For years, Silicon Valley has sold a utopian future to the world, in which all-powerful AI tools automate entire workflows, both freeing up time for burnt-out workers while maximizing profit for shareholders.
Many companies across the American workforce subscribed to this vision. Artificial intelligence crept into the workplace as business leaders promised four-day workweeks and a true work-life balance in a business world where working overtime has become somewhat of a norm.
Now, workers are saying that’s not necessarily the reality they are facing.
A group of Amazon corporate employees told The Guardian that the company’s internal push for all employees to use “half-baked” AI tools was actually unhelpful and just added to their workload.
The AI tools often make mistakes, which the workers then have to dig through and correct or consult with colleagues to verify results, according to the report. It all just adds up to the time they spend on each task and has been hurting productivity, the employees said.

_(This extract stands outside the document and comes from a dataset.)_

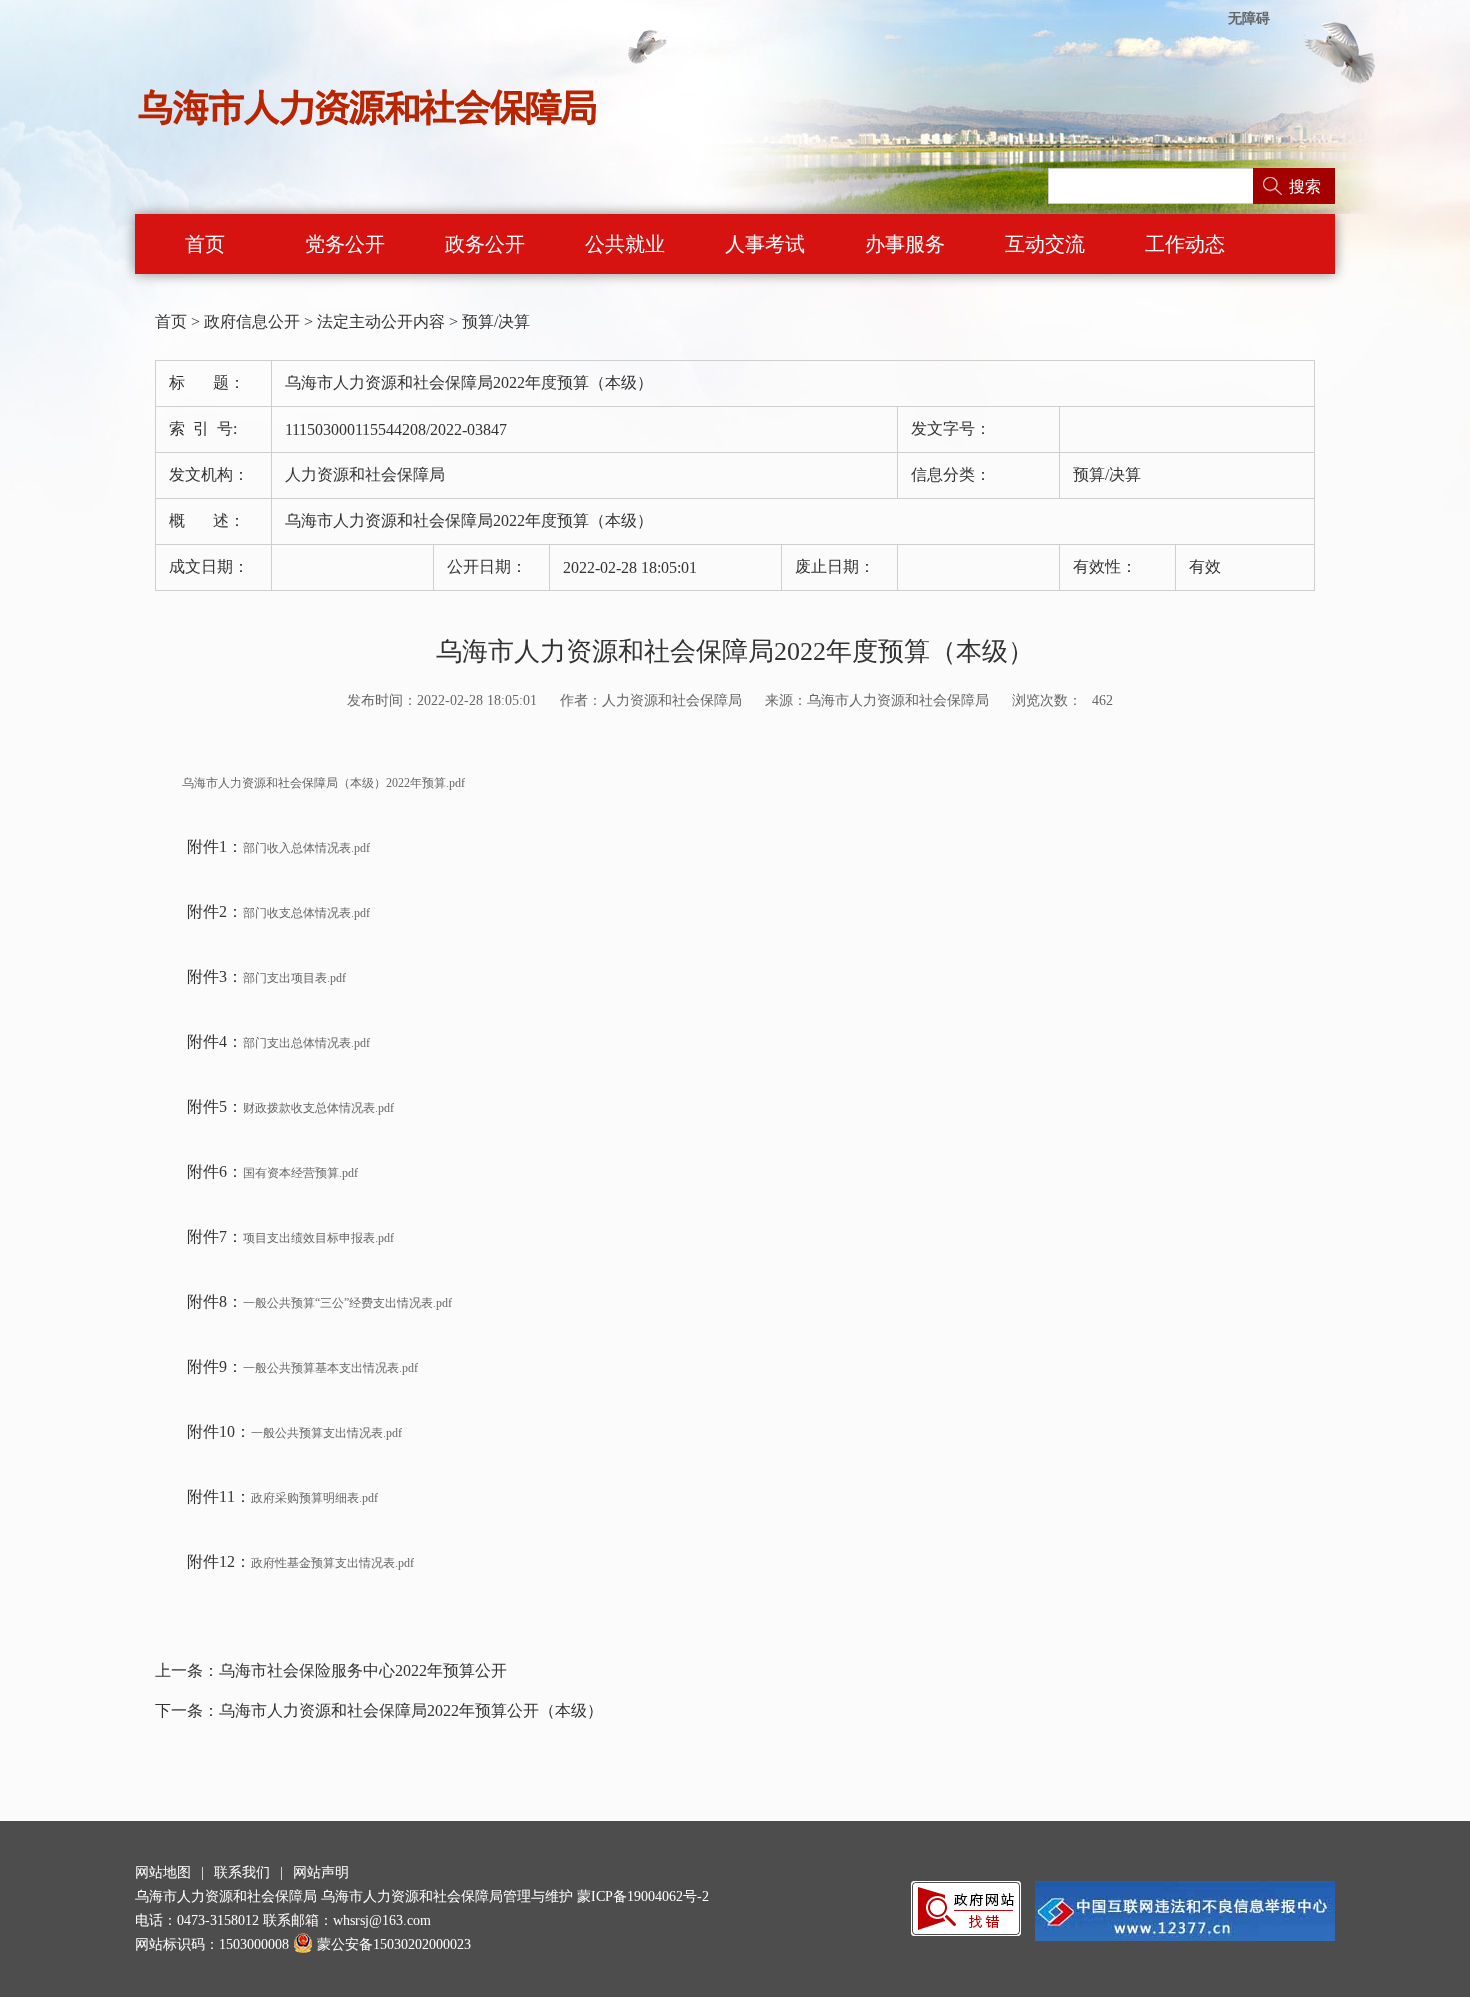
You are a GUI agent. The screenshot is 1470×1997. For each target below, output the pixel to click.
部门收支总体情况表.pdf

“I and many of my colleagues don’t feel that it actually makes us that much faster,” one software developer told the Guardian. “But from management, we are certainly getting messaging that we have to go faster, this will make us go faster, and that speed is the number one priority.”
The experience isn’t limited to Amazon employees. A recent survey showed that the vision to save time for workers via AI has proven to be a bit bogus across the economy.
Workforce analytics company ActivTrak analyzed work activity across 163,638 employees in 1,111 organizations over three years, only to find that AI is actually increasing the average workload of employees.
“The data is unambiguous: AI does not reduce workloads,” the researchers wrote in a report.
The AI users reported spending more time on every measured work category after AI adoption, with not a single work category showing any decrease. The number of emails a worker had to send was up 104%, chat and messaging was up 145%, and time spent with business management tools was up 94%.
“AI is being used as an additional productivity layer, not a substitute for existing work,” the report says.
The ActivTrak survey paints a slightly different picture from the Amazon report. While Amazon employees reported that the AI tools did not decrease the time they spent doing a task, the survey did find that AI helped speed up some tasks and free up time. But the outcome was still the same: that “free time” was just filled up with even more work. The AI tools ultimately helped the company in its quest for more output, but didn’t help the employee who is looking to ease her work burden.
In a podcast last year, former Google executive Mo Gawdat spoke about this exact disconnect between the promised consequences and the reality of artificial intelligence and technological advancements overall.
“How often did social media connect us, and how often did it make us more lonely? How often did mobile phones make us work less? That was the promise, the early ads of Nokia, where people had parties, is that your experience of mobile phones?” Gawdat said.
The reason why, according to Gawdat, is that technology magnifies existing human abilities and values, and in this case, it’s capitalism’s relentless pursuit of profit.